Plato, Codes, and Exploding Dots
“I must add how charming the science of arithmetic is and in how many ways it is a subtle and useful tool to achieve our purposes, if pursued in the spirit of a philosopher, and not of a shopkeeper!'”
This was the last line of a dialogue my assistant R and I read at the beginning of this week’s Math Circle. Despite some almost indecipherable language, the kids hung on every word, and then tried to make sense of it. J correctly guessed that we were quoting Plato. Last week, X had requested that we learn about him. A pointed out that the dialogue was about math, and asked, “Is he still alive?” I added that it’s also about philosophy, but no one knew what that is. After our reading and conversation, I told them a bit about Plato’s Republic and his pronouncements on just who should be allowed to vote and why. His opinions on this raised their ire, which I calmed by telling them that his ideas about Guardians didn’t stand the test of time as well as his other ideas did.
We then continued our signaling problem from last week. We were essentially creating a code for a code. Students tested last week’s creation to see if the code worked out arithmetically. It didn’t. V proposed a new system: each window could represent a different power of 10 (units for the parents’ rooms, tens for the hall, and hundreds for the children’s rooms). This sounded so “mathematical” that once everyone understood it, they were convinced that it must work. Sadly, it did not: some of the code numbers could not be expressed with only 5 candles. For instance, said S, “The 44 wouldn’t work, but 40 would, because you don’t have a candle as small as a 4.” At this point some students wanted to revisit “engineering” approaches to the problem (spies, distractions, seagulls, swimming pools, letters burnt into a sheet, and a burning banshee). I insisted that we not give up on using codes just because it’s challenging. I focused the group by starting lists of questions and conjectures on the board.

→ ASSIGNED TASK A
In the Math Circle account, which student correctly guessed that the quoted dialogue was by Plato?
→ ASSIGNED TASK B
Pick up the Math Circle account at its final sentence and keep writing.

→ DATA EXCERPTS
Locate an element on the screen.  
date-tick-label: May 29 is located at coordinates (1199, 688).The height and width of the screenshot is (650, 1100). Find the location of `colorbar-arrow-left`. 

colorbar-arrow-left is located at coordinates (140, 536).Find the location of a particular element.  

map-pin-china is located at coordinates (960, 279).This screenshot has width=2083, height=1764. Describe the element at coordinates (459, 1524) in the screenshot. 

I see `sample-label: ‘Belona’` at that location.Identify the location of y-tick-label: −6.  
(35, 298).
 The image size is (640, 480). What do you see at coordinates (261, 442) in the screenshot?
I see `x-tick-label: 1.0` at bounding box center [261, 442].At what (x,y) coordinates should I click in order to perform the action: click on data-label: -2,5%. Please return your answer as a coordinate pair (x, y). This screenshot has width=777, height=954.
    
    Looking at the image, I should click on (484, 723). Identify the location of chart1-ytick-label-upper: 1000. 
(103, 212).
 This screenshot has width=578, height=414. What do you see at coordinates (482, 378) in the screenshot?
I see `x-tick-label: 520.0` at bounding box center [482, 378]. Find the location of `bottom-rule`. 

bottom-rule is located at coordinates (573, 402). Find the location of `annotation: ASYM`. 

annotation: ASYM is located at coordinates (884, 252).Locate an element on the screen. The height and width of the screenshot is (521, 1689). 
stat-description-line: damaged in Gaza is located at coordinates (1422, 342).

→ WRITTEN REPLY A
J guessed it.

→ WRITTEN REPLY B
A new idea then emerged from V’s idea: let’s add in more numbers. D suggested that “one window could be worth 3, and then you could put a 6 in the one remaining window. Then you could do the 16 and the 13.” The group calculated that the numbers 6, 7, 10, 10, and 3 could be combined to make our signals 27, 16, 44, and 13, as long as we change 44 to 36. “Danger to the house: 36. All the windows lit up!” proclaimed X.
While some students checked these numbers, some others realized that each window could be a different signal without the need to calculate. This plan seemed to address C’s concern that “we only have 5 candles – do we need to show all these messages at once?” and S’s concern that the first plan would only work if the people in each room could communicate with each other.
It looked like we had 2 solutions. People wondered: do these both work? We discussed, deliberated, and calculated. No one saw a problem with the solutions. A asked multiple times, “Rodi, if we see no problems with it, it must be right, isn’t it?” I told them that it seems to be right, but that I wasn’t sure. Something didn’t sit right with me, I said, and I need time to think about it. She wanted to declare it solved right then: “We don’t have to be 100% sure.” I suggested we switch gears and come back to the problem so that we could be 100% sure.
“V’s idea of using units, tens, and hundreds reminds me of a game. Have you ever played Exploding Dots?” I moved the group to the other board to demonstrate what is basically a place-value function machine (but don’t tell the kids, please). I put the boxes on the board and asked them to make explosion noises when I indicated. I filled in dots, they made the noises, I moved the dots, and I asked for the rule. We did it a number of times until the kids understood what was going on. Then I asked them to describe what was happening mathematically. This task was tough, and we ended class trying to do it. We’ll continue with this next week. And speaking of next week, I may not email out a report until the following week. I’ll be away for Thanksgiving week with no computer access. I’ll tell you now what I “plan” (ha!) to cover, but know that since “math is freedom” (to quote Bob Kaplan), we might not follow the plan. The basic plan will be to continue with Exploding Dots and the signaling problem (a more advanced version), to talk about Navajo Code Talkers, and possibly discuss another Plato anecdote.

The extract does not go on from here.